Wer ein bißchen Ahnung von Brutvögeln hat, kann auch direkt erkennen, dass “ein vollständiger Ausgleich des derzeitigen Artenbestandes” im B-Plan-Geltungsbereich mitnichten möglich sein kann – dazu bedürfte es großflächiger externer Kompensationsmaßnahmen -, ebenso wenig kann von einem “Biotopverbund innerhalb des Plangebiets” gesprochen werden (das kann man nur als Verhöhnung dieses Begriffs bezeichnen).
Und die Aussage „Eine vorgezogene Realisierung der Freifläche als vegetations- und artenreiche Grünfläche im westlichen Teil des Leuschnerplatzes kann einen entscheidenden Beitrag leisten, um Ausweichmöglichkeiten für vorhandene Arten des Plangebiets zu schaffen.“ verkennt völlig die Habitatansprüche der Arten. Ich kann sie mir schon vorstellen diese Fläche, nämlich das typische Sterilgrün in Neubaugebieten (übrigens in einem Bereich, der extrem stark von Fußgängern und Radfahrern frequentiert werden wird; im Gegensatz zu den jetzigen Brachen im hinteren z.T. ziemlich ruhigen Bereich); die Vögel brauchen aber “unaufgeräumte” Brachen oder ähnliches. Mit einer solchen Aussage betet man mehr oder weniger die Inhalte des artenschutzfachlichen Gefälligkeitsgutachtens (fachlich kaum zu unterbieten) nach… Das ist eine Nichtumsetzung des Artenschutzrechts!

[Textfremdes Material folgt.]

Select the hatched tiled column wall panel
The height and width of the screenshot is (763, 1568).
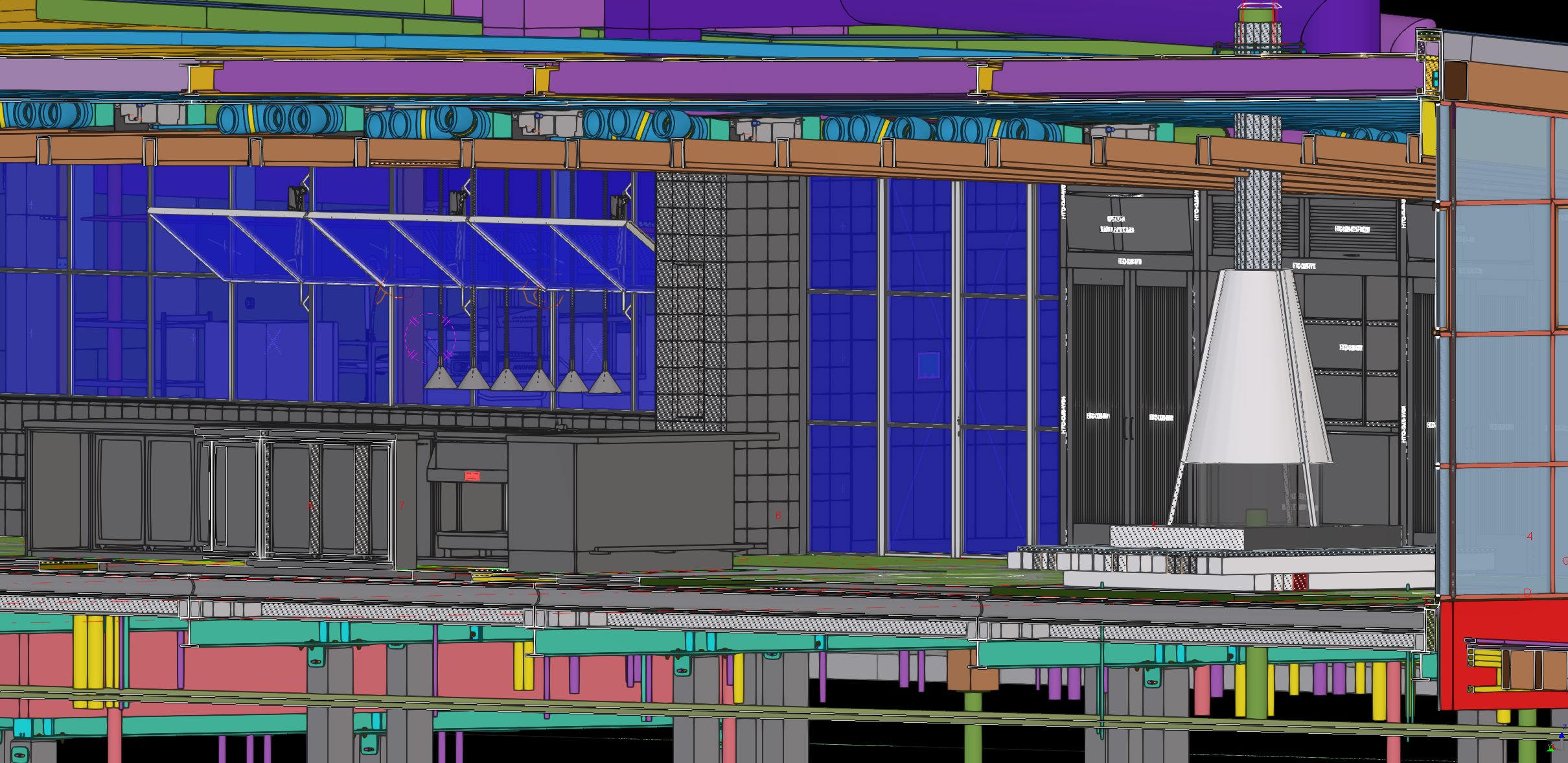pyautogui.click(x=691, y=301)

Eine Forderung, den gesamten vorhandenen Gehölzbestand zu erhalten, finde ich auch nicht. Vielmehr finde ich die Formulierung “Durch die Regelung soll ermöglicht werden, im Einzelfall von der Baulinie abzuweichen, um geschützten Baumbestand zu erhalten.” Augenwischerei?
Die Fläche, wo die Bäume gerodet wurden, ist im Landschaftsplan des Stadtplanungsamtes als Park- bzw. Grünfläche ausgewiesen. Diese Umsetzung wird aber offensichtlich nicht gefordert. Wäre das zuviel verlangt, eine städtische Grünplanung einfach umzusetzen?

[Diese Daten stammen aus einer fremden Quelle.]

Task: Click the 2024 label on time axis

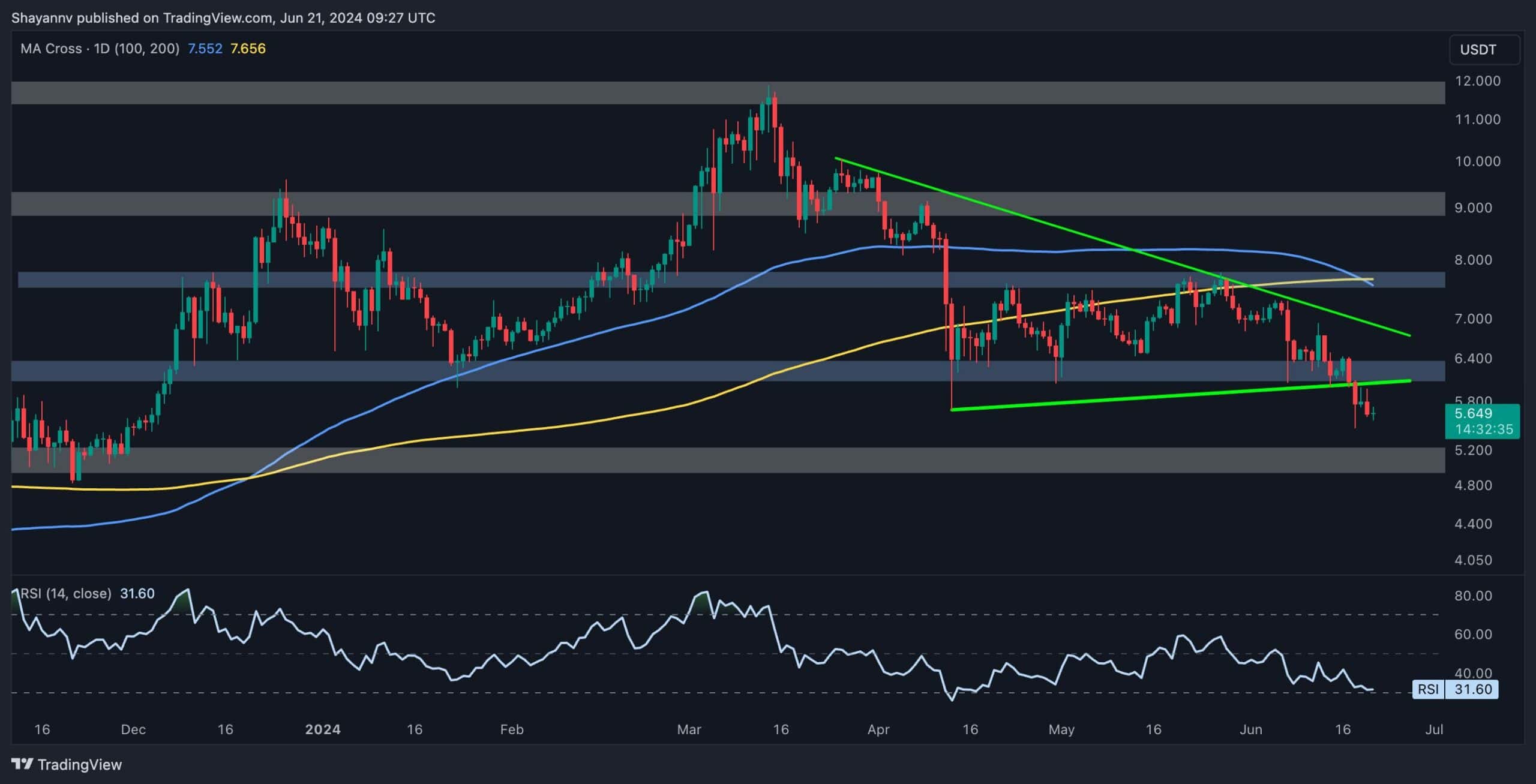Action: coord(323,729)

Warum denn überhaupt Parkplätze? Andere Städte machen es vor mit autofreien Quartieren.
Insofern finde ich die Änderungsanträge deutlich zu schwach. Wenn diese wenigstens als Kompromiss zwischen Bauboom und Umweltschadensminimierung deklariert würden, aber nein, es wird als Leuchtturmprojekt (ein Begriff, der auch gerne von den WTNK-Strateg*innen in Leipzig benutzt wird) für Klimaschutz und Artenschutz bezeichnet. Da wird mir ganz anders …. , zeigt es leider deutlichst die neoliberale Handschrift der Fraktion, in engem Schulterschluss mit dem antigrünen Baudezernat und der Bauwirtschaft, die offensichtlich alles daran setzen, Leizig für seine Bürger*innen in den Zeiten der Klimakrise unbewohnbar zu machen. Ich denke und hoffe, dass der NaBu sich damit nicht zufrieden geben wird. Unbedingt eine Extra-Mahnwache vor der Stadtratssitzung!